Major of Biomedical Engineering, Division of Smart Healthcare, Pukyong National University, Busan, 48513, Republic of Korea.
Digital of Healthcare Research Center, Institute of Information Technology and Convergence, Pukyong National University, Busan, 48513, Republic of Korea.
Curr Med Imaging. 2024;20:e15734056315235. doi: 10.2174/0115734056315235240820080406.
This research assesses HRNet and ResNet architectures for their precision in localizing hand acupoints on 2D images, which is integral to automated acupuncture therapy.
The primary objective was to advance the accuracy of acupoint detection in traditional Korean medicine through the application of these advanced deep-learning models, aiming to improve treatment efficacy.
Acupoint localization in traditional Korean medicine is crucial for effective treatment, and the study aims to enhance this process using advanced deep-learning models.
The study employs YOLOv3, YOLOF, and YOLOX-s for object detection within a top-down framework, comparing HRNet and ResNet architectures.

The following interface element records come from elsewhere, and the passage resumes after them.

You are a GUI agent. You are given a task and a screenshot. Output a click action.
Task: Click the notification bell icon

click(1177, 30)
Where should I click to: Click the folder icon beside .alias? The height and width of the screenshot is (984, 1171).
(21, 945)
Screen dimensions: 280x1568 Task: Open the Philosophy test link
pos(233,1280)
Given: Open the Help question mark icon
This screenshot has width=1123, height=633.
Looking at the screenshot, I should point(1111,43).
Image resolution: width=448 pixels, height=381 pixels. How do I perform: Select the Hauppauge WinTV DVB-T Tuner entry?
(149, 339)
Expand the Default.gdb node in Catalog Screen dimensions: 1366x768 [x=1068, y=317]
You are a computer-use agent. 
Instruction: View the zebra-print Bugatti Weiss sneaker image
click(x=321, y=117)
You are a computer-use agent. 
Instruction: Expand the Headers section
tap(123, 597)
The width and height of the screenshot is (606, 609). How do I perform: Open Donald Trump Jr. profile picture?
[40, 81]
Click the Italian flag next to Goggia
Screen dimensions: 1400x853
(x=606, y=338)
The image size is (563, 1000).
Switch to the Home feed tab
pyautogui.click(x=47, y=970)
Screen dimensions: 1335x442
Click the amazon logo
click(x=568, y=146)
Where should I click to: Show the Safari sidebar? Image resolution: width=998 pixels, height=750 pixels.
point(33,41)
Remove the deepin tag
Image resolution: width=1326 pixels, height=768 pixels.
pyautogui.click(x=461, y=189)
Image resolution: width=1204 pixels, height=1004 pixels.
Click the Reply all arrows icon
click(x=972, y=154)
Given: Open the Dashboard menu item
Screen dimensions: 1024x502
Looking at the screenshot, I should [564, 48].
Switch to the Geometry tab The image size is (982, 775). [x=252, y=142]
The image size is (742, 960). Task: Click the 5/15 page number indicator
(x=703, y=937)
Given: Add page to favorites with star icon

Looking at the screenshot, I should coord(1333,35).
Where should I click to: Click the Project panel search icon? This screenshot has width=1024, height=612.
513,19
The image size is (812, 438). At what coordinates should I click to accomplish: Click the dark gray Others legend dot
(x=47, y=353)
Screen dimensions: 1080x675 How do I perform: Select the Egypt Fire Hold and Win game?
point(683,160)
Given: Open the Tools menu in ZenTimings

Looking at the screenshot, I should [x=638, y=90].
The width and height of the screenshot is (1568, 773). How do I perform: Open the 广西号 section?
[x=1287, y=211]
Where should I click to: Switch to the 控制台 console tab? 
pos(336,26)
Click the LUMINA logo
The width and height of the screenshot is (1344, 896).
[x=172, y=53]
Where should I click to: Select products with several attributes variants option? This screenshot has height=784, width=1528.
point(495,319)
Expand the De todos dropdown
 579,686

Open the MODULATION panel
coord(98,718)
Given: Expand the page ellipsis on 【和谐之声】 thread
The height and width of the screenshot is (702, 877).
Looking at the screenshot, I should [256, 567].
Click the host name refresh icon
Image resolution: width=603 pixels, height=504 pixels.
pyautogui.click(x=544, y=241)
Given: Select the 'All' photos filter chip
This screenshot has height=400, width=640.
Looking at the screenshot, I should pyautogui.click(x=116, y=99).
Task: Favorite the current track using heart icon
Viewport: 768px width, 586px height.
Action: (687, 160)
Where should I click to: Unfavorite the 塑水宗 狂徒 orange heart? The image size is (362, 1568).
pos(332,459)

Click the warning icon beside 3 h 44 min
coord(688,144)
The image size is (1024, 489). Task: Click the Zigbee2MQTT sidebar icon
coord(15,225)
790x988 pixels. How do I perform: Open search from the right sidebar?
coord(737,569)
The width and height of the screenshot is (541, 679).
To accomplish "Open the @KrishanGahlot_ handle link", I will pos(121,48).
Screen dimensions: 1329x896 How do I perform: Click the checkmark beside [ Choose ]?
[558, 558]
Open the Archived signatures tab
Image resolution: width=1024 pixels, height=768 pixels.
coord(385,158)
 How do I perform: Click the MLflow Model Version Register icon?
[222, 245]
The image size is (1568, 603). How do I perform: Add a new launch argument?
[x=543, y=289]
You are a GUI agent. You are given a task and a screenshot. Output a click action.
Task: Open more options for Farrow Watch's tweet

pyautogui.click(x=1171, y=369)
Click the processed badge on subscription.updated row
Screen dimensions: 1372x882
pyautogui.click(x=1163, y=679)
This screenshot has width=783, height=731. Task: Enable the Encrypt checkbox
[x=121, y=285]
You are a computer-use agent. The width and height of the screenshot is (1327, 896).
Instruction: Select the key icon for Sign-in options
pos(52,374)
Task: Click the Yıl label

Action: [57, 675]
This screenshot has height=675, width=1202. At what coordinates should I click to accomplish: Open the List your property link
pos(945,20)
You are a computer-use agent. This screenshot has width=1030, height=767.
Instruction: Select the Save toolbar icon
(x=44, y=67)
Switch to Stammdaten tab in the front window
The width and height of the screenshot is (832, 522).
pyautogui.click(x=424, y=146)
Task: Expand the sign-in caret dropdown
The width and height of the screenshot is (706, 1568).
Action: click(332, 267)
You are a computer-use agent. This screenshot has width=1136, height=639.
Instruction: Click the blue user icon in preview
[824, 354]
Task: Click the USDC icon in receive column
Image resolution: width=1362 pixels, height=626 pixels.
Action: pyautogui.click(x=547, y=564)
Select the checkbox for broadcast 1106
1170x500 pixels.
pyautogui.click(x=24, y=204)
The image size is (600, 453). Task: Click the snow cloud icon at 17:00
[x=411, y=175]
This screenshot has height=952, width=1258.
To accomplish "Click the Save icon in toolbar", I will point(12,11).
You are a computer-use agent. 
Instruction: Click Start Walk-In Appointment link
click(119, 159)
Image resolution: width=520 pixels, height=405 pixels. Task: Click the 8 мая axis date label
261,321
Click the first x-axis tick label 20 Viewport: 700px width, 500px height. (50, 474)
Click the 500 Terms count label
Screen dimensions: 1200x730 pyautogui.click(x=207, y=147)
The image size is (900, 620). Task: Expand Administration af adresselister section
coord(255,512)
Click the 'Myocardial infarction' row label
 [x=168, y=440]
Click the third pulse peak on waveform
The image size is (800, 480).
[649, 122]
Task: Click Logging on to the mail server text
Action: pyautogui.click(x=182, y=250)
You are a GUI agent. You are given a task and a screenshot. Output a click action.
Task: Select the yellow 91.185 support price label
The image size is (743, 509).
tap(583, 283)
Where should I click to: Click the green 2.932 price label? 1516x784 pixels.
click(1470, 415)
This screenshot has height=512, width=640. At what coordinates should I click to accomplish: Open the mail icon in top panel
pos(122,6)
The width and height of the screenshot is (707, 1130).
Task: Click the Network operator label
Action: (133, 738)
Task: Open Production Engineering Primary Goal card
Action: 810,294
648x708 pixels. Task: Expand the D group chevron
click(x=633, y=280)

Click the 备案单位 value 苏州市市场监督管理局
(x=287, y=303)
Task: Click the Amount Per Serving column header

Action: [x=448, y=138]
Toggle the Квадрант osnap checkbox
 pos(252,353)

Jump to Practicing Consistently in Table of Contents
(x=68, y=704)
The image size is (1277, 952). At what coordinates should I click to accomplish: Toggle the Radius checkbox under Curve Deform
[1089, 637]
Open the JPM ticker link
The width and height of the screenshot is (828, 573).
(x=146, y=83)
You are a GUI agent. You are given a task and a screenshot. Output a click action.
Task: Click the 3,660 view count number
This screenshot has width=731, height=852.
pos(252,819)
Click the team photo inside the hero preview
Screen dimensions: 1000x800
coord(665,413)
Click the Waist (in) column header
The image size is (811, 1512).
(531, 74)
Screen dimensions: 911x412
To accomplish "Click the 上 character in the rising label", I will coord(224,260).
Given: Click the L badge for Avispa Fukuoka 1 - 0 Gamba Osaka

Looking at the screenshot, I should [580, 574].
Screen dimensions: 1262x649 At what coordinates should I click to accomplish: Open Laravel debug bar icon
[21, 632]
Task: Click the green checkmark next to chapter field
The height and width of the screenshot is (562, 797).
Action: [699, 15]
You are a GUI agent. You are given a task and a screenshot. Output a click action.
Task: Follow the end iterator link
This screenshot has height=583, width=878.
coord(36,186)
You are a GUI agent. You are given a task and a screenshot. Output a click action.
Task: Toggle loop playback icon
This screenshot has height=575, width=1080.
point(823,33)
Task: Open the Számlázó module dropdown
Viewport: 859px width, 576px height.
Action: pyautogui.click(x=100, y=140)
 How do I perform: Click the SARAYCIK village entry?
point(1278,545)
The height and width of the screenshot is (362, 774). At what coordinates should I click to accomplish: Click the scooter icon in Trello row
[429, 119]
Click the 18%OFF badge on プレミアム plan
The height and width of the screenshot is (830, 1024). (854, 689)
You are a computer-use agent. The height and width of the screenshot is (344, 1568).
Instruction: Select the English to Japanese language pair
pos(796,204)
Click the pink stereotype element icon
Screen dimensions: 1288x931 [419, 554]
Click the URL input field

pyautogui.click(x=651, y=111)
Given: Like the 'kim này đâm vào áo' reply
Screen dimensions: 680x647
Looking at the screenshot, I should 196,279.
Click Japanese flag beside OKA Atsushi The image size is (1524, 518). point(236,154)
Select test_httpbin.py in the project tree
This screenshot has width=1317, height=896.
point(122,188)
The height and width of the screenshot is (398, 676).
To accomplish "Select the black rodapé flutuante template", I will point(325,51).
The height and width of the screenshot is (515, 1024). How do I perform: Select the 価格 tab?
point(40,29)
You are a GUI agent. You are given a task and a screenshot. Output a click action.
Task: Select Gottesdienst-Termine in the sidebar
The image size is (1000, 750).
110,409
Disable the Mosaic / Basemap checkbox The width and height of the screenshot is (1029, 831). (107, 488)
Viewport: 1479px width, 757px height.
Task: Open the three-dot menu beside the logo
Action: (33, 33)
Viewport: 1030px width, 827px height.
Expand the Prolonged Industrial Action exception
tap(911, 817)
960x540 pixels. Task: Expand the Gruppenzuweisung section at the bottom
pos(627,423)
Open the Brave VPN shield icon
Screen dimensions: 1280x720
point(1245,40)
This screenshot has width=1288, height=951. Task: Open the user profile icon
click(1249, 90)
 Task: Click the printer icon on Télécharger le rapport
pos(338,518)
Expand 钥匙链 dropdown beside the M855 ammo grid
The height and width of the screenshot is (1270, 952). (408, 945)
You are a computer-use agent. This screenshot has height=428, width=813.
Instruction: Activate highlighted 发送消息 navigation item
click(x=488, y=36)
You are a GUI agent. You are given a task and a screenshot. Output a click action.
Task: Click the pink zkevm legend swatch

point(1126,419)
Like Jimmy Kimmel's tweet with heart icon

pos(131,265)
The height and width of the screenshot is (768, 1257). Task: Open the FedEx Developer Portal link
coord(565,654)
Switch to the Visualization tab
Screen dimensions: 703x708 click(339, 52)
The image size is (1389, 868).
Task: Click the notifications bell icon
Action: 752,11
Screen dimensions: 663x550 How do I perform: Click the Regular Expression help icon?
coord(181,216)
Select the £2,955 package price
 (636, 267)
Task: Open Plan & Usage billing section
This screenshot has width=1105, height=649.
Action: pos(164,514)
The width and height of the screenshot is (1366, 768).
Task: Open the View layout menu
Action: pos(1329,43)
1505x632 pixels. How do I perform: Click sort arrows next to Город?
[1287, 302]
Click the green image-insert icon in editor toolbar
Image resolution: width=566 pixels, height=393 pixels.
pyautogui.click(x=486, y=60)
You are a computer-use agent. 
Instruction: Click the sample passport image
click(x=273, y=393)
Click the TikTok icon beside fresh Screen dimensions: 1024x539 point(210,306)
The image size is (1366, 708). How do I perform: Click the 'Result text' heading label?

These models were trained and tested using datasets annotated by technicians and their mean values, with performance evaluated based on Average Precision at two IoU thresholds.
HRNet consistently demonstrated lower mean distance errors across various acupoints compared to ResNet, particularly at a 256x256 pixel resolution. Notably, the HRNet-w48 model surpassed human annotators, including medical experts, in localization accuracy.
HRNet's superior performance in acupoint localization suggests its potential to improve the precision and efficacy of acupuncture treatments. The study highlights the promising role of machine learning in enhancing traditional medical practices and underscores the importance of accurate acupoint localization in clinical acupuncture.
本研究评估了 HRNet 和 ResNet 架构在 2D 图像上手穴位定位方面的精度,这对于自动化针灸治疗至关重要。
主要目的是通过应用这些先进的深度学习模型来提高传统韩国医学中穴位检测的准确性,旨在提高治疗效果。
传统韩国医学中的穴位定位对于有效治疗至关重要,本研究旨在通过使用先进的深度学习模型来增强这一过程。
该研究在自上而下的框架中使用 YOLOv3、YOLOF 和 YOLOX-s 进行目标检测,比较了 HRNet 和 ResNet 架构。这些模型使用由技术人员注释的数据集进行训练和测试,并取其平均值,基于两个 IoU 阈值的平均精度进行性能评估。
与 ResNet 相比,HRNet 在各种穴位上的平均距离误差始终较低,特别是在 256x256 像素分辨率下。值得注意的是,HRNet-w48 模型在定位准确性方面超越了人类注释者,包括医学专家。
HRNet 在穴位定位方面的优异表现表明其有潜力提高针灸治疗的精度和效果。该研究强调了机器学习在增强传统医学实践方面的潜力,并突出了在临床针灸中准确穴位定位的重要性。